IDF Chief of Staff Aviv Kohavi on Wednesday ordered troops along the Gaza border to remain on alert for “various scenarios in the region,” the army said, as Israel prepares for what it fears will be a violent weekend, coinciding with the first anniversary of the Strip’s “Great March of Return” border protests.
This week has seen tensions peak between Israel and the Gaza-ruling Hamas terror group, with massive exchanges of fire. Throughout these bouts, Egyptian military intelligence has been working to try to broker a ceasefire. Israel is reportedly demanding an end not only to rocket fire but to all violence along the border, including regular riots along the security fence and the launching of airborne incendiary and explosive devices into Israel.
The London-based Arabic newspaper Asharq al-Awsat reported Wednesday that Hamas conditioned an end to all violence on a wider and more comprehensive agreement to lift the blockade of the Strip, which Israel says is in place to prevent arms reaching the terror group.

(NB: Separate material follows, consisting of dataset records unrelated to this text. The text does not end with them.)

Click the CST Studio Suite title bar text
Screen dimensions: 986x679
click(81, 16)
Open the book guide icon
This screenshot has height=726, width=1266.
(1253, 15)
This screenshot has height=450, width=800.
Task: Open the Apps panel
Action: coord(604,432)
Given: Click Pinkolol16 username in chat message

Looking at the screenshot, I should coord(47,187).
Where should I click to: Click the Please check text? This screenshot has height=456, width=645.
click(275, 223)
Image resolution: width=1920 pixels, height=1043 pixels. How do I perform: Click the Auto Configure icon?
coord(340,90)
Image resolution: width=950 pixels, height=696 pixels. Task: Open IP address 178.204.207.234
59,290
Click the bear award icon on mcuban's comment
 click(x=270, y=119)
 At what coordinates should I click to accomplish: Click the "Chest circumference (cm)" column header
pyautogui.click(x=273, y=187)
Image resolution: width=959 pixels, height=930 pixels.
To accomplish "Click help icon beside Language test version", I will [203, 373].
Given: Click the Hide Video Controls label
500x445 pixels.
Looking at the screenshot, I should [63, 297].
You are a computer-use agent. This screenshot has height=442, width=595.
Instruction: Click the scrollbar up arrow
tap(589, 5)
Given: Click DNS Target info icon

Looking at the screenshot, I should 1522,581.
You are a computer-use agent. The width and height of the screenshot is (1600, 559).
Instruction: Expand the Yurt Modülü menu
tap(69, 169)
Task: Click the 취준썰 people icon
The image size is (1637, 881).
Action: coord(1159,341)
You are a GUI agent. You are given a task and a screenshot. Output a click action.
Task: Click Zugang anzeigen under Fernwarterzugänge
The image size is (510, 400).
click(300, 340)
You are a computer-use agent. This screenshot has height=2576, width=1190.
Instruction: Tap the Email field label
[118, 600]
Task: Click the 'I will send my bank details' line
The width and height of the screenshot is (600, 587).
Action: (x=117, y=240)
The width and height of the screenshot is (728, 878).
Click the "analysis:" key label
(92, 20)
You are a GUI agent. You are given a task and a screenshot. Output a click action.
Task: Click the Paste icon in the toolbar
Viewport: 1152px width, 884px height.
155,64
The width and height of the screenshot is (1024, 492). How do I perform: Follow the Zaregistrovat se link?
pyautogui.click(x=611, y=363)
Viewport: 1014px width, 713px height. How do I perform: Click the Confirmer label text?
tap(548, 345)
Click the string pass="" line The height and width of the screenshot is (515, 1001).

Israel has conducted three military campaigns against Hamas, which is sworn to the destruction of the Jewish state, since it took power in a violent coup in 2007 — a small ground operation in 2008-2009, known as Cast Lead; a largely aerial campaign in 2012, known as Pillar of Defense; and the 50-day Operation Protective Edge in 2014, which targeted the terror group’s attack tunnels.
On Wednesday afternoon, Hamas chief Ismail Haniyeh came out of hidingfor the first time since fighting began and visited the rubble of his office, which was destroyed in an Israeli airstrike on Monday night.
In a statement to the press, the chairman of the terror group’s political wing said Israel “got the message” during its latest round of attacks.
Haniyeh called on “our Palestinian people in Gaza, the occupied West Bank, and abroad to participate in Land Day (March 30) and take part in the million-man march.”
Palestinian Land Day marks a 1976 decision by the Israeli government to seize thousands of dunams of Arab-owned land in the Galilee region of northern Israel.
Last year on Land Day, Palestinians in the Gaza Strip launched the “Great March of Return,” a series of weekly protests and riots along the security fence. Israel maintains that Hamas appropriated the campaign for nefarious purposes, using the civilian protesters as cover for violent military activities.
The Israeli military is concerned that the one-year anniversary of the first March of Return on Saturday will bring tens of thousands of rioters to the Gaza border threatening to breach the security fence and enter Israeli territory en masse.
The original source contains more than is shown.